- _Set exercise_: Turn the records, from the line containing "Image resolution: width=1003" through the line containing "pyautogui.click(x=60, y=619)", into a two-column CSV with the columns instruction and action, one row per record. Put each record's text and its answer in their own quoted fields, replacing line breaks with spaces.

- _Input records_:
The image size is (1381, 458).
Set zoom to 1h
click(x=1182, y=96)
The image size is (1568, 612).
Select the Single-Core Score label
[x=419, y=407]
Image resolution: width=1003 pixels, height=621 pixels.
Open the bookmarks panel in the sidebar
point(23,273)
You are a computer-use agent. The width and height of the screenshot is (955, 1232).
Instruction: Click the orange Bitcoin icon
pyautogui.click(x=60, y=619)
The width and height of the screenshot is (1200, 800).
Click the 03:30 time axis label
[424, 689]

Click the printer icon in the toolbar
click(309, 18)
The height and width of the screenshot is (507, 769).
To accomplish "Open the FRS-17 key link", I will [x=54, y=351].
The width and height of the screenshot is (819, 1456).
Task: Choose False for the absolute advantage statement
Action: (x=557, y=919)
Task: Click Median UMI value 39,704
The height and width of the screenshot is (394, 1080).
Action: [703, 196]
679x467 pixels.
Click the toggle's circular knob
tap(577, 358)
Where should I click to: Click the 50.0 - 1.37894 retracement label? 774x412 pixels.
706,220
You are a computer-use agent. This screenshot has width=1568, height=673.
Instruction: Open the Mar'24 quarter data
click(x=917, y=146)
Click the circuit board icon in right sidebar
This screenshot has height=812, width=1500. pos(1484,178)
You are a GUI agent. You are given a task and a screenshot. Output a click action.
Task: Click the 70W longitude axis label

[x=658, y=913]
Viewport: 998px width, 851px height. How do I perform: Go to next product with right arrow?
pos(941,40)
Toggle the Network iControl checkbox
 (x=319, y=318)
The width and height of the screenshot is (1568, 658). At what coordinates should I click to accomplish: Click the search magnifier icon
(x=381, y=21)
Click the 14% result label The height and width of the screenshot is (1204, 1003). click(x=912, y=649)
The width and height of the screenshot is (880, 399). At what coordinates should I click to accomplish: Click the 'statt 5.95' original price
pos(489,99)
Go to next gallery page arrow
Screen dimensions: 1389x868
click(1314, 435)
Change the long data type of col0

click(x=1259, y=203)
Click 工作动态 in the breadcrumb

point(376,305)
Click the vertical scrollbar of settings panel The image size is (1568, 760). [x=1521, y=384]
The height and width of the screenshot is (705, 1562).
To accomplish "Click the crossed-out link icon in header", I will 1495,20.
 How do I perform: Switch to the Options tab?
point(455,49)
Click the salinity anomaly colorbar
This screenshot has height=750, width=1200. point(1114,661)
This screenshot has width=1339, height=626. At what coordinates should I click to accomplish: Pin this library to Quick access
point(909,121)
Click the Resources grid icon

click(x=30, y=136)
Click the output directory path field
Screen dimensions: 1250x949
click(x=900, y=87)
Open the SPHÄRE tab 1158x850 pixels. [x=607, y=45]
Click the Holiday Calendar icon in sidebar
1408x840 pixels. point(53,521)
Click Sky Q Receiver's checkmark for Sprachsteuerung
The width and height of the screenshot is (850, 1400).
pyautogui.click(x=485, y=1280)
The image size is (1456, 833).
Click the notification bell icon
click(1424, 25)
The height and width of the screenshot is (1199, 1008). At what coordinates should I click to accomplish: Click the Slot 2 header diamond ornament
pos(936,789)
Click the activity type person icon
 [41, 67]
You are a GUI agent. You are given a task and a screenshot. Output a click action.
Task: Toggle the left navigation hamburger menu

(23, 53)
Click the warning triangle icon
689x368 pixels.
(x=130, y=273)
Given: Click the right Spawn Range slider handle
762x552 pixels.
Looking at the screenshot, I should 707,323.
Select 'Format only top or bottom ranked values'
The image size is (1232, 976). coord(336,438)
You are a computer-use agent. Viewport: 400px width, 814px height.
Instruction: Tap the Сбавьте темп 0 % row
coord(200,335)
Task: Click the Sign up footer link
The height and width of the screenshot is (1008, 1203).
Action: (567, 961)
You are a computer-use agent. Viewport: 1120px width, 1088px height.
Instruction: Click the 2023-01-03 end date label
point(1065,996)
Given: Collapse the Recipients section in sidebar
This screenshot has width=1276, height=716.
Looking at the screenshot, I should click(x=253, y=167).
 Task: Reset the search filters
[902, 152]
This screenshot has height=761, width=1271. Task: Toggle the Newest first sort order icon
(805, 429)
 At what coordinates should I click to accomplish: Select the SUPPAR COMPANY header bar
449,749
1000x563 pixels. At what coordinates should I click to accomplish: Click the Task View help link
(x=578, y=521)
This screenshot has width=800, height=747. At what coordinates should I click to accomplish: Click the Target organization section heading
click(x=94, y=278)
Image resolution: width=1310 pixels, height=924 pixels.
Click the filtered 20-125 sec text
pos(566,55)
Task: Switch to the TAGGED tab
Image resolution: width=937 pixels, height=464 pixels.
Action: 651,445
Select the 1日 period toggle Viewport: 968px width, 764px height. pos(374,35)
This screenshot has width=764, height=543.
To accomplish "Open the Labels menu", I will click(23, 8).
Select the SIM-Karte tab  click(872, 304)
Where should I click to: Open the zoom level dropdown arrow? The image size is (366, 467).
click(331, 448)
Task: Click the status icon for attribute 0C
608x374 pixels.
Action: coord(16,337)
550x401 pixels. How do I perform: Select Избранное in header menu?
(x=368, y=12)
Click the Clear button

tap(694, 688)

- _Result of this task_:
instruction,action
"Image resolution: width=1003 pixels, height=621 pixels. Open the bookmarks panel in the sidebar","point(23,273)"
"You are a computer-use agent. The width and height of the screenshot is (955, 1232). Instruction: Click the orange Bitcoin icon","pyautogui.click(x=60, y=619)"